* begin Page text *
When the Power Goes Out, Will Your House Keep You Safe?

In February 2021, a polar vortex swept through the Midwestern United States. At the Iowa Nest Residence, a recently completed house in rural southeast Iowa, the homeowners had left their heating system off to see how the home would fare with only its passive systems. Outside, temperatures dropped below freezing for over a week, dipping as low as -13 degF (-25 degC). But inside, the home remained between 45 and 55 degF (7.2 to 12.8 degC)—with no active heating whatsoever. [1]

The home is a Passive House, and was carefully designed to be not only beautiful, livable, and extremely energy efficient, but also to be thermally resilient: to maintain habitable temperatures when the power goes out—even for extended periods.

This concept, known as both “thermal resilience” or “passive survivability,” has become increasingly relevant as severe weather becomes both more extreme and more frequent.
* end Page text *
* begin Supplied data *
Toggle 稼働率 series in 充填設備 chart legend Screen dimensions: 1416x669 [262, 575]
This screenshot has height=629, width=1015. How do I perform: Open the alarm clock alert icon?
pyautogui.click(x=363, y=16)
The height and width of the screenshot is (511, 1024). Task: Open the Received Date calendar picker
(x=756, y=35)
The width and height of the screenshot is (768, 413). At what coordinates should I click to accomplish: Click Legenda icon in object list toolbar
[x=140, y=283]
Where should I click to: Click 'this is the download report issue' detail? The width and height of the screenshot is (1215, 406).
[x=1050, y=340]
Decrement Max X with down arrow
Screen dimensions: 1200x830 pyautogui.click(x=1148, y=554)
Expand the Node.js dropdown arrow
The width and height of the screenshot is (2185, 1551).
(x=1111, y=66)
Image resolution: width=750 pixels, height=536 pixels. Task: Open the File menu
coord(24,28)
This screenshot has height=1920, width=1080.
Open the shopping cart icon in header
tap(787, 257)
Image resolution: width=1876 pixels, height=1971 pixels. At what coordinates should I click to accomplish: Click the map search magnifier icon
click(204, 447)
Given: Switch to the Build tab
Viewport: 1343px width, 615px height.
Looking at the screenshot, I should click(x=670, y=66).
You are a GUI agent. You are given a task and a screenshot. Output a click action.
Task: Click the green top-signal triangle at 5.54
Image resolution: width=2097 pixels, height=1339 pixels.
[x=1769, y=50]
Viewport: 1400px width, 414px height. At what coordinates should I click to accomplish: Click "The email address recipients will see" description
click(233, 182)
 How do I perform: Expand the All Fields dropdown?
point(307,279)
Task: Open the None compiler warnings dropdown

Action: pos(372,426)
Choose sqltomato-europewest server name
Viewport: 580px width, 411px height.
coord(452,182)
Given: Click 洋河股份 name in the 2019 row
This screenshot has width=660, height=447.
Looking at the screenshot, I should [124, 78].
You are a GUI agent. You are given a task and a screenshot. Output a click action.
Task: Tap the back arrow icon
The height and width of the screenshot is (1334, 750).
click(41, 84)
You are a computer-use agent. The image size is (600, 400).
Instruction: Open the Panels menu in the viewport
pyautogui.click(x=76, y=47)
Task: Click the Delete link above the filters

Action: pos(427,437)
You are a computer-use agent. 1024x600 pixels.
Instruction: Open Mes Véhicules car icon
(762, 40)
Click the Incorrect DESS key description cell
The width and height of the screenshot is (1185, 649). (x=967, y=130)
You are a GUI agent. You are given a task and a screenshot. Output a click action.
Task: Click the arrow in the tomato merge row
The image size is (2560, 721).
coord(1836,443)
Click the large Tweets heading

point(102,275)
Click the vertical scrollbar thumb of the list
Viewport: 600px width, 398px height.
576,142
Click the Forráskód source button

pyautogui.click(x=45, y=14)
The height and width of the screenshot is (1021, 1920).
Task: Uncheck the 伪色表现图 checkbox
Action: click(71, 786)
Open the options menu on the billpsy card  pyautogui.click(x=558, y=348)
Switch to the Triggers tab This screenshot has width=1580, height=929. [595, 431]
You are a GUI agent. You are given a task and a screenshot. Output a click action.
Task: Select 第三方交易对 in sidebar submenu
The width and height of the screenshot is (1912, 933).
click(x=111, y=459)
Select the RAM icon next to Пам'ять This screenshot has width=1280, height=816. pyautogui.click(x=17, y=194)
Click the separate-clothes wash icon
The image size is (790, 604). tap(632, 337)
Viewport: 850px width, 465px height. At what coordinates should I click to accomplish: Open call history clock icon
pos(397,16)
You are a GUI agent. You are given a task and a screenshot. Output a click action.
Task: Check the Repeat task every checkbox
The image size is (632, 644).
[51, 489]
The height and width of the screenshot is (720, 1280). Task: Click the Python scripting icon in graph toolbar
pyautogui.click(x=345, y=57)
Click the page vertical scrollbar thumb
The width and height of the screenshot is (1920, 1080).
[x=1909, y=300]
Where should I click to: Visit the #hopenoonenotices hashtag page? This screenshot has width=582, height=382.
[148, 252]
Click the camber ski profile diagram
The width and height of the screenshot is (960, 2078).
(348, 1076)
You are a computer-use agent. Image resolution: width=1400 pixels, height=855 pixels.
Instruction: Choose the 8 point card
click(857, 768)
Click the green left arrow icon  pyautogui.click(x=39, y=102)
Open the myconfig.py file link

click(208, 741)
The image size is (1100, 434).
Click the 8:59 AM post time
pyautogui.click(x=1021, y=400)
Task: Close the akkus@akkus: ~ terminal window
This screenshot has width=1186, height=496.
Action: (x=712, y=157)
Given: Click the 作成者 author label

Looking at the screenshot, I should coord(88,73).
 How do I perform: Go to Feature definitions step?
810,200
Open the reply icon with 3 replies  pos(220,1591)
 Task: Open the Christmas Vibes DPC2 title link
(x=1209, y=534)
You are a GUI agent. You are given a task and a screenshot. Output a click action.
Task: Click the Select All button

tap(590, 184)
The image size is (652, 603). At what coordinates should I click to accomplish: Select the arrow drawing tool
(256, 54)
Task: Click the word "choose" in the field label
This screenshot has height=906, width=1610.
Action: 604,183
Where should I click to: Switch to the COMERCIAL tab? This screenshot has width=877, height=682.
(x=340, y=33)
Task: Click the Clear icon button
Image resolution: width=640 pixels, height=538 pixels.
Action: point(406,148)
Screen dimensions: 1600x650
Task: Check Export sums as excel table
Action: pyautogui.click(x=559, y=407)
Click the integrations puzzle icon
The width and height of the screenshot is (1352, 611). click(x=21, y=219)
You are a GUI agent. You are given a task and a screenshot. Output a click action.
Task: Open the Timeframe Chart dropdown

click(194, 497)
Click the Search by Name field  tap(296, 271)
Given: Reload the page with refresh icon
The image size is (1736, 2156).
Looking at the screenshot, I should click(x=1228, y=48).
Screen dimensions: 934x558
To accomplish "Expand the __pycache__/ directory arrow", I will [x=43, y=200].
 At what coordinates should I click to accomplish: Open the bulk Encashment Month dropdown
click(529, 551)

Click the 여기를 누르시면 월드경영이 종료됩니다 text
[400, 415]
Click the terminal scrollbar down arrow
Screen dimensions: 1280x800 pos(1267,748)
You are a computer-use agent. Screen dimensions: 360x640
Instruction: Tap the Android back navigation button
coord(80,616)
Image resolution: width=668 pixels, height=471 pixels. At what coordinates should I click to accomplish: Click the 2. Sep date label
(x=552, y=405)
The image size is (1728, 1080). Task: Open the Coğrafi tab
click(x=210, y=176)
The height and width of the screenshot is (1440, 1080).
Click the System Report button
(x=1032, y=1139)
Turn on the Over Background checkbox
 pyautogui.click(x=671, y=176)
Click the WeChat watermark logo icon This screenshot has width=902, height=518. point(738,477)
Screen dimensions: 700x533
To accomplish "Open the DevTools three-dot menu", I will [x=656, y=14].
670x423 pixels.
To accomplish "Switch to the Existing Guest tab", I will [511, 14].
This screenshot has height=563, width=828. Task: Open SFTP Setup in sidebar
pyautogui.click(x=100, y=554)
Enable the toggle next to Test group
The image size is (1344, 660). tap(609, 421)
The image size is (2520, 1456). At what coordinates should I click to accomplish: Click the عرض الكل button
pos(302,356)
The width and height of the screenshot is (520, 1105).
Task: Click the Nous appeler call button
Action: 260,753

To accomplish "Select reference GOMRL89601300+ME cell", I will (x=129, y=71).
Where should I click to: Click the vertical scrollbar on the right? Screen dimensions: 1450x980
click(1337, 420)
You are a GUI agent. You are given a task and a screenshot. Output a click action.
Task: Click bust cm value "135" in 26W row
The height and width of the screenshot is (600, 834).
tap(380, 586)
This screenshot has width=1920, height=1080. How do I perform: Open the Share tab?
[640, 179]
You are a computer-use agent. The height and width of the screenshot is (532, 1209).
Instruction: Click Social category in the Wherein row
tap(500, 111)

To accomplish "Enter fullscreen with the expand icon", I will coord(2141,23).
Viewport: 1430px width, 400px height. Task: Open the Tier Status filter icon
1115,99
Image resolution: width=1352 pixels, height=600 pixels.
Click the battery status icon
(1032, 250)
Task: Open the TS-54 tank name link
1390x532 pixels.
* end Supplied data *
-- To be done --
[1] Using the thermal resilience article, decide whether each statement agrees with it. Answer yes or no for each, quoting the words of the article that settle it.
(a) The homeowners kept their heating system running during the polar vortex.
(b) Outside, the temperature fell as low as -13 degF.
(c) The Iowa Nest Residence is in rural northwest Iowa.
[2] In the thermal resilience article, what temperature range did the inside of the home stay within while the heating was off?
[3] From the thermal resilience article, extract the passage starting with "The home is" and going on through "for extended periods.".

-- Answers --
[1]
(a) No: "the homeowners had left their heating system off"
(b) Yes: "dipping as low as -13 degF (-25 degC)"
(c) No: "a recently completed house in rural southeast Iowa"

[2] Between 45 and 55 degF (7.2 to 12.8 degC).

[3]
The home is a Passive House, and was carefully designed to be not only beautiful, livable, and extremely energy efficient, but also to be thermally resilient: to maintain habitable temperatures when the power goes out—even for extended periods.